Towards super-exponential side-channel security with efficient leakage-resilient PRFs

  • Authors:
  • Marcel Medwed;François-Xavier Standaert;Antoine Joux

  • Affiliations:
  • UCL Crypto Group, Université catholique de Louvain, Louvain-la-Neuve, Belgium;UCL Crypto Group, Université catholique de Louvain, Louvain-la-Neuve, Belgium;Laboratoire PRISM, DGA and Université de Versailles Saint-Quentin-en-Yvelines, Versailles Cedex, France

  • Venue:
  • CHES'12 Proceedings of the 14th international conference on Cryptographic Hardware and Embedded Systems
  • Year:
  • 2012

Quantified Score

Hi-index 0.00

Visualization

Abstract

Leakage-resilient constructions have attracted significant attention over the last couple of years.

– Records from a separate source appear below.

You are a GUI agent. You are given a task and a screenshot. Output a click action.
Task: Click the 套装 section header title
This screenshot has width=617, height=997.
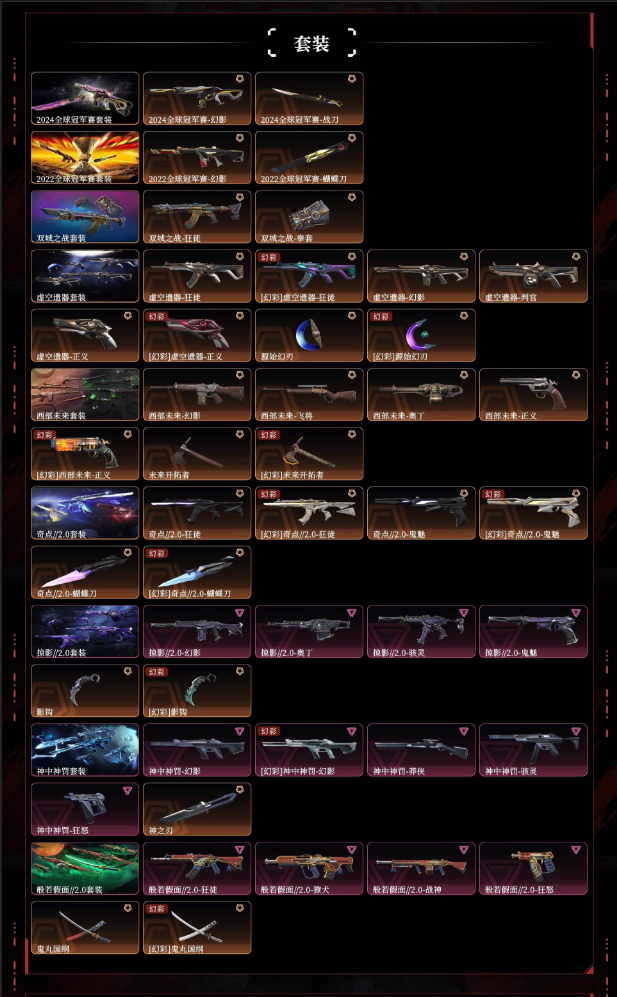coord(311,43)
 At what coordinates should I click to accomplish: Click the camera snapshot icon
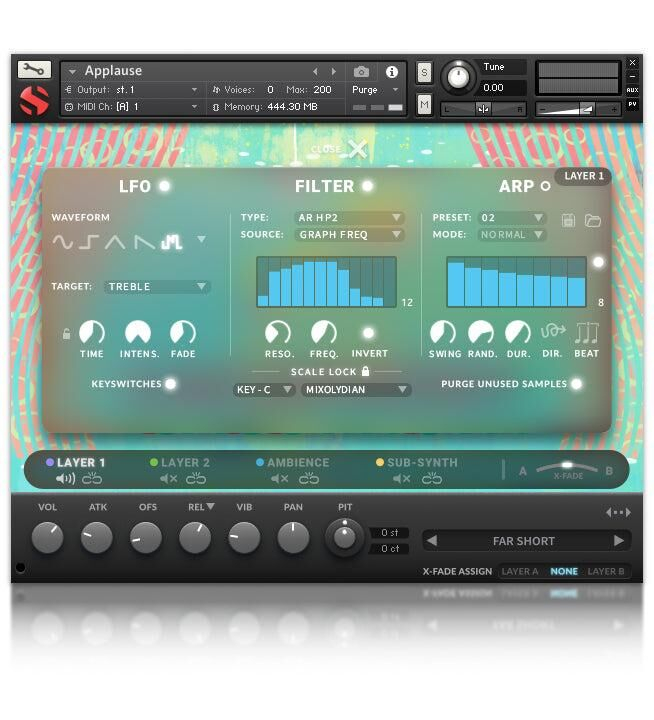coord(361,72)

In practice, pseudorandom functions are among the most important such primitives, because they are stateless and do not require a secure initialization as, e.g. stream ciphers. However, their deployment in actual applications is still limited by security and efficiency concerns. This paper contributes to solve these issues in two directions. On the one hand, we highlight that the condition of bounded data complexity, that is guaranteed by previous leakage-resilient constructions, may not be enough to obtain practical security. We show experimentally that, if implemented in an 8-bit microcontroller, such constructions can actually be broken. On the other hand, we present tweaks for tree-based leakage-resilient PRFs that improve their efficiency and their security, by taking advantage of parallel implementations. Our security analyses are based on worst-case attacks in a noise-free setting and suggest that under reasonable assumptions, the side-channel resistance of our construction grows super-exponentially with a security parameter that corresponds to the degree of parallelism of the implementation. In addition, it exhibits that standard DPA attacks are not the most relevant tool for evaluating such leakage-resilient constructions and may lead to overestimated security. As a consequence, we investigate more sophisticated tools based on lattice reduction, which turn out to be powerful in the physical cryptanalysis of these primitives. Eventually, we put forward that the AES is not perfectly suited for integration in a leakage-resilient design. This observation raises interesting challenges for developing block ciphers with better properties regarding leakage-resilience.